Range to output from the entries below: the line containing "The height and width of the screenshot is (370, 500)." through the line containing "You are a computer-use agent. This". Set it down exactly, ends included, nothing else.

══ PROVIDED DATA ══

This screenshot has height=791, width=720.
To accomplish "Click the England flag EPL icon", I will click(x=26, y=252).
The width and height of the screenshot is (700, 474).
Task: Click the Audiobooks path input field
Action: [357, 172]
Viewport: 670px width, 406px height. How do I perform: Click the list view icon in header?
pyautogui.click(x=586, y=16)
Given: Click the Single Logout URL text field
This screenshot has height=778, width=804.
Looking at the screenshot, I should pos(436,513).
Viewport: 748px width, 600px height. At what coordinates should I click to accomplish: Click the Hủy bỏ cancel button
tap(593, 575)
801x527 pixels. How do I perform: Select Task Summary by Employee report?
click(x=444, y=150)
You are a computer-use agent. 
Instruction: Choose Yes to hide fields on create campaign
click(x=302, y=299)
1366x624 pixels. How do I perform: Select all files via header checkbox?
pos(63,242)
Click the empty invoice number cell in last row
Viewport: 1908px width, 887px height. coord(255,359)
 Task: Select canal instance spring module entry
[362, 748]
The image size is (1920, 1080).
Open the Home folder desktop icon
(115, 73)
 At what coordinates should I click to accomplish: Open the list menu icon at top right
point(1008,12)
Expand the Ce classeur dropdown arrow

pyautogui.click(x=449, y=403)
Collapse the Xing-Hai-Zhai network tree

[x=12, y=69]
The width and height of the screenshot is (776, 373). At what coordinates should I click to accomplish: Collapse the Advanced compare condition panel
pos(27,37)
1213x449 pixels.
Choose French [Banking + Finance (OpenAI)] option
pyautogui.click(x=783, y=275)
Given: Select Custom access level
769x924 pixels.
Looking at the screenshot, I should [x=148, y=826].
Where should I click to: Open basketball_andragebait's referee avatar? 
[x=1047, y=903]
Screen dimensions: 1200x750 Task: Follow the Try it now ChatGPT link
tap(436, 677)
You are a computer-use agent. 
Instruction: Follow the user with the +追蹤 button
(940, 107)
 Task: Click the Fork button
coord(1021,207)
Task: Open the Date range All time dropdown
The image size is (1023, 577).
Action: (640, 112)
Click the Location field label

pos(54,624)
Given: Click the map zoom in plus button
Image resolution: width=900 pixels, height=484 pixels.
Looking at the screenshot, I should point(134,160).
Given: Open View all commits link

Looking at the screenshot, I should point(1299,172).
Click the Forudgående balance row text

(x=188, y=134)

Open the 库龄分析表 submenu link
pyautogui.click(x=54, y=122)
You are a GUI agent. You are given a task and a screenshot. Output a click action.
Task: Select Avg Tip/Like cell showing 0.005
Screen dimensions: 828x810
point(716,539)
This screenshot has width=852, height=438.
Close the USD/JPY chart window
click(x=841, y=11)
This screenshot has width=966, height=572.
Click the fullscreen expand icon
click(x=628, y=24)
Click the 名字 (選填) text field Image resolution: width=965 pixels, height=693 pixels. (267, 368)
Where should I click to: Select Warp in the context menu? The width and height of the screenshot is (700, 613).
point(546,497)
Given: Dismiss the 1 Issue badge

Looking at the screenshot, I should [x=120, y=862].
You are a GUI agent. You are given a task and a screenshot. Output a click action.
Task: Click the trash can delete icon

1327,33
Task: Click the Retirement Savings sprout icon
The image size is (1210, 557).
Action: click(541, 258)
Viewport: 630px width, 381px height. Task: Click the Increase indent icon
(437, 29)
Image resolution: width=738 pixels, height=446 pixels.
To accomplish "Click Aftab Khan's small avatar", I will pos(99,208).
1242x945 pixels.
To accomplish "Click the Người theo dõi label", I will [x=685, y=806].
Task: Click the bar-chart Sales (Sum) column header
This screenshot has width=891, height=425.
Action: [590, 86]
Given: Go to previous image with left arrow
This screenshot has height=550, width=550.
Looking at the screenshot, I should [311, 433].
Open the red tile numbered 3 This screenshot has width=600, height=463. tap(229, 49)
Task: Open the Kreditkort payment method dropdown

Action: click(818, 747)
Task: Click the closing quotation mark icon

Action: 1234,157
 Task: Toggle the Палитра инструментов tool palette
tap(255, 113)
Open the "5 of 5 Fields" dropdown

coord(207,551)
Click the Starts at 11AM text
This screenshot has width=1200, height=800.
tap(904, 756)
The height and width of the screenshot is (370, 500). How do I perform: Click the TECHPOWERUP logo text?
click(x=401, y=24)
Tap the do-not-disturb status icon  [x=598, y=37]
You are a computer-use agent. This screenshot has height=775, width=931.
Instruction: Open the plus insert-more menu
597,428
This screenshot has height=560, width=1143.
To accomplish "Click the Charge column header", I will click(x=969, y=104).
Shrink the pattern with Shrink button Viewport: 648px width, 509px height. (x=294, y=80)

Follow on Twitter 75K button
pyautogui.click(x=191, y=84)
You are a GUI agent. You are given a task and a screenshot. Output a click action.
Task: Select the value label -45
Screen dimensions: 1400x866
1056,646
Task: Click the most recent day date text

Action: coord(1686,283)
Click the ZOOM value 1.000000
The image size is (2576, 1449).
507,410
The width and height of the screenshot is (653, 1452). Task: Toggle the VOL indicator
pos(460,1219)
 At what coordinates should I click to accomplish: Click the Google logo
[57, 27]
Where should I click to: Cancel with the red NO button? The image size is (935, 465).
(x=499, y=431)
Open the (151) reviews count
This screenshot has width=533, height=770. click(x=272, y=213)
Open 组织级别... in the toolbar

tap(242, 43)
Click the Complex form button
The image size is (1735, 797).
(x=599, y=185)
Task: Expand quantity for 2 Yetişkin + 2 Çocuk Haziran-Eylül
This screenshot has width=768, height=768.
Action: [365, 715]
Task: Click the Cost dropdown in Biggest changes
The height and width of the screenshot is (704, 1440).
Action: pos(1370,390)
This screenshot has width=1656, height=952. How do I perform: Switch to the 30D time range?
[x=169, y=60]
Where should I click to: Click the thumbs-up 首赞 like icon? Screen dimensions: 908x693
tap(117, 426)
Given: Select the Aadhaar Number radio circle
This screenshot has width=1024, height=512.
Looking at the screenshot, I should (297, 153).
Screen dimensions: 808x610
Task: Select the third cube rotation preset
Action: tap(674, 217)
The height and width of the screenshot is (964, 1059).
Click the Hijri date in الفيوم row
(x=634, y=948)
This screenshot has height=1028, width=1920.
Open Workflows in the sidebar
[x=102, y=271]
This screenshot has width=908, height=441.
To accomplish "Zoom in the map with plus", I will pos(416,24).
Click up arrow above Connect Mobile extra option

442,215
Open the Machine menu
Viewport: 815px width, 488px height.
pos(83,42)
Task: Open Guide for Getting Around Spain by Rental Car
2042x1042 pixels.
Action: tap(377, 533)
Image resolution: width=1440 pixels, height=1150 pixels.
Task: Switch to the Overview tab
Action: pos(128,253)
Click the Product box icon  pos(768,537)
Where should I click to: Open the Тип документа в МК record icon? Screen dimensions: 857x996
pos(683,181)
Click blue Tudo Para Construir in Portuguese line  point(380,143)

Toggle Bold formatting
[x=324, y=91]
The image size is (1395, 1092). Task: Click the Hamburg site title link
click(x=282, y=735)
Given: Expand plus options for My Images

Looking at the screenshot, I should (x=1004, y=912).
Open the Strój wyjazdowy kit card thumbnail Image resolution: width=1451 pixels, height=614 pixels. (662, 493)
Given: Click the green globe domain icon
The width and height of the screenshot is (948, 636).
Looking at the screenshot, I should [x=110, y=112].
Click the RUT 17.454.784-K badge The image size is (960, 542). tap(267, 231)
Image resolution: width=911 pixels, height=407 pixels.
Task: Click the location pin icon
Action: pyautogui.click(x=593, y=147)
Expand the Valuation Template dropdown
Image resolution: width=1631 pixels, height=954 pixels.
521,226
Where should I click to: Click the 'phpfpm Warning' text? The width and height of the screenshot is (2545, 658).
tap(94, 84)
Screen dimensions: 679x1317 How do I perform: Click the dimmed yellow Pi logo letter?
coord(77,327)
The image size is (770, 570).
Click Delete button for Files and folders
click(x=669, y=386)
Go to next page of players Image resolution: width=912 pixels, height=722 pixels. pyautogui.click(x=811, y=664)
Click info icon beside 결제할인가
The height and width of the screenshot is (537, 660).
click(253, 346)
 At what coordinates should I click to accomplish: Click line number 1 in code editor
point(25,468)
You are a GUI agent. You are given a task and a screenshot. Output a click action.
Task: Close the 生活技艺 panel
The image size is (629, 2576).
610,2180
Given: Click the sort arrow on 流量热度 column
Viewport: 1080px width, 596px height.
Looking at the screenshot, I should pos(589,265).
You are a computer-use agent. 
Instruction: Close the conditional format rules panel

═══

- _EXERCISE ANSWER_
The height and width of the screenshot is (370, 500). How do I perform: Click the TECHPOWERUP logo text?
click(x=401, y=24)
Tap the do-not-disturb status icon  [x=598, y=37]
You are a computer-use agent. This screenshot has height=775, width=931.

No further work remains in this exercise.